Sein Gegenpart ist: die Stadt Berlin. Nicht nur als Folie, sondern als Hauptfigur, als Handelnde, als Zentrum des Geschehens. Der Chor der vielen verschiedenen Stimmen, die Montage von Nachrichten, Werbetexten, Schlagertexten, Bibelversen, die Beschreibung des Menschengetümmels auf den Straßen,  der Gerüche und Geräusche, all das ergibt ein chaotisches Bild der sich rasend schnell verändernden Metropole. Und mittendrin Franz, überwältigt von alledem – und von seinen Sehnsüchten.

 "Und frisst sich satt und schläft sich aus, und am nächsten Tag auf der Straße denkt er: die möcht ich haben, und die möcht ich haben, aber geht an keine ran. Und die im Schaufenster, son draller Proppen, der könnte uns passen, aber ich geh an keine ran. Und hockt wieder in der Kneipe und sieht keiner ins Gesicht und frisst sich wieder satt und säuft. Jetzt werde ich die ganzen Tage nichts tun als fressen und saufen und schlafen, und das Leben ist aus für mich. Aus, aus."

Döblin als literarisches Vorbild

Alfred Döblin ist ein Wegbereiter der klassischen Moderne. Ohne "Berlin Alexanderplatz" sind viele Werke der deutschsprachigen Literatur gar nicht denkbar.
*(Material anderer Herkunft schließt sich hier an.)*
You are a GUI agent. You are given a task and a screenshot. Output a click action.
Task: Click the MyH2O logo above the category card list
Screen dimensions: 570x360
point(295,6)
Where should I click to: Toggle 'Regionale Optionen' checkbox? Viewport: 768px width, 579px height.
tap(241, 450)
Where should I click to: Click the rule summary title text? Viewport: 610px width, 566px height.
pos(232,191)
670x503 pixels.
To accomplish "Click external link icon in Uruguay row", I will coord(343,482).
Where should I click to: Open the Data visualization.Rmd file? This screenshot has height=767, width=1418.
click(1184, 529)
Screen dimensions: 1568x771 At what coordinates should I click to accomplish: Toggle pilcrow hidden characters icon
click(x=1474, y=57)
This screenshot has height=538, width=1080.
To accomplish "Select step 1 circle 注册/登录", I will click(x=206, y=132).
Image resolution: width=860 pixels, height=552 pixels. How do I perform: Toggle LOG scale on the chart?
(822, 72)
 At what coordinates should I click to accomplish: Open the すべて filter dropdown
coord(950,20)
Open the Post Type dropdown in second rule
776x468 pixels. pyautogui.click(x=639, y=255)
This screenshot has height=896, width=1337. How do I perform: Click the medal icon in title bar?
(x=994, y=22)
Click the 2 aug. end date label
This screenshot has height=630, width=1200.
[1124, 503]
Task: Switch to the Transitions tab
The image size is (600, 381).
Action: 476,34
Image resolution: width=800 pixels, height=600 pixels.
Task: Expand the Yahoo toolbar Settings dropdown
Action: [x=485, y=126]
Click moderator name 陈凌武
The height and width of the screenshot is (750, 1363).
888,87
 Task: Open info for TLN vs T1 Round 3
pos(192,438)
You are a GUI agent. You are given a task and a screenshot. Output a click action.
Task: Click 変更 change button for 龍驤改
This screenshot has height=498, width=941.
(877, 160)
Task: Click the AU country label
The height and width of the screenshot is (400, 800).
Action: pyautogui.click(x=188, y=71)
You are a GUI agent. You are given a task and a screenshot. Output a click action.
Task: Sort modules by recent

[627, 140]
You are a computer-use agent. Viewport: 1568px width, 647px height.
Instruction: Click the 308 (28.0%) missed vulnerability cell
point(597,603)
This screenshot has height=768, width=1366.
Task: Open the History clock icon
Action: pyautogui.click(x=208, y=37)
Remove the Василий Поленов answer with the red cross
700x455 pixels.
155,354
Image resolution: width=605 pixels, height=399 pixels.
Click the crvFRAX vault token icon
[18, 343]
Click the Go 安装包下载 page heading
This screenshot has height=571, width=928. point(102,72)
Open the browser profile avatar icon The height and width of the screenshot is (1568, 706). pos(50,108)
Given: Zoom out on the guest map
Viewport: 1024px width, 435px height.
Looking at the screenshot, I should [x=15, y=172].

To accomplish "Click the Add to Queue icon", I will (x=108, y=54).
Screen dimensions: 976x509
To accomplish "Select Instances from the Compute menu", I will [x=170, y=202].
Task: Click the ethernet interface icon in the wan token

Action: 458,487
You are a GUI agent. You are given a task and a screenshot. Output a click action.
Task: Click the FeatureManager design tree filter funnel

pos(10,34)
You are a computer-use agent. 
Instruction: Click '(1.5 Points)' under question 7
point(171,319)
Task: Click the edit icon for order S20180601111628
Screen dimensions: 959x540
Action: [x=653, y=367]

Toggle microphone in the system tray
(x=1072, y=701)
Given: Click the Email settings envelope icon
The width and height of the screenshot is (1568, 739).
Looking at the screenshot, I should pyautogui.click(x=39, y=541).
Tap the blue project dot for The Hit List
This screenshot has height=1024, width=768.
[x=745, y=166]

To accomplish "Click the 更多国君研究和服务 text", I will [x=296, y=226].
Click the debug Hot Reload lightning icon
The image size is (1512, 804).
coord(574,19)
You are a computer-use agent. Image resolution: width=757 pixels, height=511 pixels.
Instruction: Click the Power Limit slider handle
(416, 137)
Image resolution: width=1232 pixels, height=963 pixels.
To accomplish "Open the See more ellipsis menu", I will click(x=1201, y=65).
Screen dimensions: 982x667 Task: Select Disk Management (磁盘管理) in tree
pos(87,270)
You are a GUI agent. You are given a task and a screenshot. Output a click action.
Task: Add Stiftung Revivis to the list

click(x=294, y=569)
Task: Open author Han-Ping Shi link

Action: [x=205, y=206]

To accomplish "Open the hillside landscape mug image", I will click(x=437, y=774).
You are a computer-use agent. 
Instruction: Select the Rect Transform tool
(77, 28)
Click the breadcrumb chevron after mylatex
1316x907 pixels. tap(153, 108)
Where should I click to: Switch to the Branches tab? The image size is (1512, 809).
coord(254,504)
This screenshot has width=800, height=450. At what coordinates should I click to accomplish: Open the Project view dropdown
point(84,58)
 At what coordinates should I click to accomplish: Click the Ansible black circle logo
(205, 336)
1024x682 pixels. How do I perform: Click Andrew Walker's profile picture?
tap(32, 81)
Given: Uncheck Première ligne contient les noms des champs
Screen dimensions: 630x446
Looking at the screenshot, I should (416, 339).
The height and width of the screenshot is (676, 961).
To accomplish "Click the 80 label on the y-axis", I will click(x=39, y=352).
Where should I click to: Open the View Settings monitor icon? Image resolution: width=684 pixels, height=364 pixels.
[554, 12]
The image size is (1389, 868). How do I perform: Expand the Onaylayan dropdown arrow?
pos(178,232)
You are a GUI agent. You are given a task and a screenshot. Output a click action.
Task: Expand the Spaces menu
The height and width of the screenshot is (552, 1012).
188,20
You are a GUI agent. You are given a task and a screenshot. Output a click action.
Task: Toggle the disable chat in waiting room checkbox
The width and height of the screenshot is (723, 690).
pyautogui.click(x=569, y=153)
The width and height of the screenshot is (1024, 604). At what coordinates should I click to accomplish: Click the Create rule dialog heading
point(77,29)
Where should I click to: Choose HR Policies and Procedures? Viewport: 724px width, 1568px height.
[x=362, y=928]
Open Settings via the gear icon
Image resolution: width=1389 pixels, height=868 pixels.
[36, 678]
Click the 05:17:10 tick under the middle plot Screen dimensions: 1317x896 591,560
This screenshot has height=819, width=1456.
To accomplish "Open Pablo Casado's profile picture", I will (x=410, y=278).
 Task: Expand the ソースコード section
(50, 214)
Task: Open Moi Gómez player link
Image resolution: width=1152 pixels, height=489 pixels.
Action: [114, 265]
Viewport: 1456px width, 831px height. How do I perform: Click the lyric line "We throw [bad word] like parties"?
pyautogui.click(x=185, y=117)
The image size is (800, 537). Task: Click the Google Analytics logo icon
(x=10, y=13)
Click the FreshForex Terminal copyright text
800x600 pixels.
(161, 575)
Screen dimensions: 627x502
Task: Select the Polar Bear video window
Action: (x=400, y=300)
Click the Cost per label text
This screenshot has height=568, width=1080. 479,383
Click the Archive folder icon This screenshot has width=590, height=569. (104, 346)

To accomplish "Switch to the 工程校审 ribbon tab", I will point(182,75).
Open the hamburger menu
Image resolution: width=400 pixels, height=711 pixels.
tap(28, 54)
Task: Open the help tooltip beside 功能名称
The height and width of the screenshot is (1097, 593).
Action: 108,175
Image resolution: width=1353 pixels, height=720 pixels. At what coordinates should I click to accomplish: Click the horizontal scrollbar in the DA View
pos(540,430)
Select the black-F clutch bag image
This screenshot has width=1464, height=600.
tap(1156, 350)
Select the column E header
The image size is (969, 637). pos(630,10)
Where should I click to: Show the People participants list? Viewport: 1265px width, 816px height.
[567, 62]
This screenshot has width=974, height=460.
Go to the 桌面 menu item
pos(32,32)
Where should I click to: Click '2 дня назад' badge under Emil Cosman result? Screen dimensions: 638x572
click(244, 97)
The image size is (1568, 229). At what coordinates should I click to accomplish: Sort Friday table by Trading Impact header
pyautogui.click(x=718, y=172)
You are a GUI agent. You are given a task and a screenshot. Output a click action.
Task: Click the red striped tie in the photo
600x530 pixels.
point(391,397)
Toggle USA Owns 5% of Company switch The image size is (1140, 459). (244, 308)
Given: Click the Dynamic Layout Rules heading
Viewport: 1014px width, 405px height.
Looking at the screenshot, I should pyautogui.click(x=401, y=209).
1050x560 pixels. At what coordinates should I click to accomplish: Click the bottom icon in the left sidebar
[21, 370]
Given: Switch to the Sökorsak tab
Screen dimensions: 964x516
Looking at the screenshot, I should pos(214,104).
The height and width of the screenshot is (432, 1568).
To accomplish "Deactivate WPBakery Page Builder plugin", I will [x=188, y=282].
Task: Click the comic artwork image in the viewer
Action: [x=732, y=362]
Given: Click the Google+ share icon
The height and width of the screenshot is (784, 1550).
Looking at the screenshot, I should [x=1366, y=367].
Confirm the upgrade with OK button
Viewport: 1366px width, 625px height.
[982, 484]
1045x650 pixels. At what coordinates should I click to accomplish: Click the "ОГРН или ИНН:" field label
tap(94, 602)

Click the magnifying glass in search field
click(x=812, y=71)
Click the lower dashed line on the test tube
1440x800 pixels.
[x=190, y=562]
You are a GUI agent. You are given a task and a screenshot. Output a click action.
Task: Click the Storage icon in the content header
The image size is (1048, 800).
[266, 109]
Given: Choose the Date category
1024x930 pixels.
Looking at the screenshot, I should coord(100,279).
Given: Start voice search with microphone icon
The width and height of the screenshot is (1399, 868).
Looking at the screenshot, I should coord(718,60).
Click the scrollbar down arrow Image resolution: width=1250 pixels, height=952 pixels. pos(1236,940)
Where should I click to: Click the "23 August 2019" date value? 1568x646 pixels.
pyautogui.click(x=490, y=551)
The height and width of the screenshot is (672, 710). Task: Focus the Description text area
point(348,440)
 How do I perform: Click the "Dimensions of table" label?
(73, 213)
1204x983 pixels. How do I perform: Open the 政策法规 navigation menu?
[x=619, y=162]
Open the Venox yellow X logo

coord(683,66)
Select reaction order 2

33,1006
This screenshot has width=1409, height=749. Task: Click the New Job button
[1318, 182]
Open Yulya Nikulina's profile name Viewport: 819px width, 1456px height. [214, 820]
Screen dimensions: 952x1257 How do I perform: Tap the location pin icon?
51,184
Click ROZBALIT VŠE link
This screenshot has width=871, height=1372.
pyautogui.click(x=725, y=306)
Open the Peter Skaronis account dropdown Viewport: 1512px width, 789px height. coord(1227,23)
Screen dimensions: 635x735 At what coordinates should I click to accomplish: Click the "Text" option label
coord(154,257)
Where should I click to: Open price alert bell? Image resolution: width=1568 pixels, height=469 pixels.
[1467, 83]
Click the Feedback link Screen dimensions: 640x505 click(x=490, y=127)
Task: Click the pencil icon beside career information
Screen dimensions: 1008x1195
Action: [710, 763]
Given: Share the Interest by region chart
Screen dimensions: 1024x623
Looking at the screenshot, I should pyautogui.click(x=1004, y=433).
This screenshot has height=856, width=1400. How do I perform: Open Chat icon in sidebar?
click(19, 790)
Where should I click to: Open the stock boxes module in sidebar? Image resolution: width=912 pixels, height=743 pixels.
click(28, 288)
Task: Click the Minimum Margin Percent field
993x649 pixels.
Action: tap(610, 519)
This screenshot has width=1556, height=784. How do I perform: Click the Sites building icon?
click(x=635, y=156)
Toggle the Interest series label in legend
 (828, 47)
Verfilmung Berlin Alexanderplatz, von Alexander Döblin - Regie Piel Jutzi
Die Verfilmung von "Berlin Alexanderplatz" aus dem Jahr 1931, Regie Piel JutziBild: picture-alliance/akg-images

Schon zu seinen Lebzeiten drückten zahlreiche Kollegen ihre Bewunderung für den Schriftsteller aus (der diese Wertschätzung seinerseits selten erwiderte). Thomas Mann z. B., der den "großartig gelungenen Versuch" lobte, "die proletarische Wirklichkeit unserer Zeit in die Sphäre des Epischen zu heben".  Stefan Zweig bekannte, wie viel er von Döblin gelernt habe, und auch Günter Grass verstand sich als dessen Schüler und Nachfolger. Auch wenn Döblins "Alexanderplatz" heute Teil jedes deutschsprachigen Literaturkanons ist, wartet er vor allem bei jungen Lesern darauf, wiederentdeckt zu werden.

 

Alfred Döblin: "Berlin Alexanderplatz. Die Geschichte vom Franz Biberkopf" (1929), S. Fischer Verlag

Alfred Döblin (1878-1957) war praktizierender Psychiater, hat aber bereits während seines Studiums mit dem Schreiben begonnen. Zu seinen bekanntesten Romanen zählen "Wallenstein", "Die drei Sprünge des Wang-lun" und "Berlin Alexanderplatz". Döblin verließ (als Jude und Sozialist doppelt bedroht) Deutschland wenige Tage nach der Machtergreifung Hitlers und floh über Frankreich in die USA. Er war einer der ersten Exilautoren, die nach dem Krieg nach Europa zurückkehrten.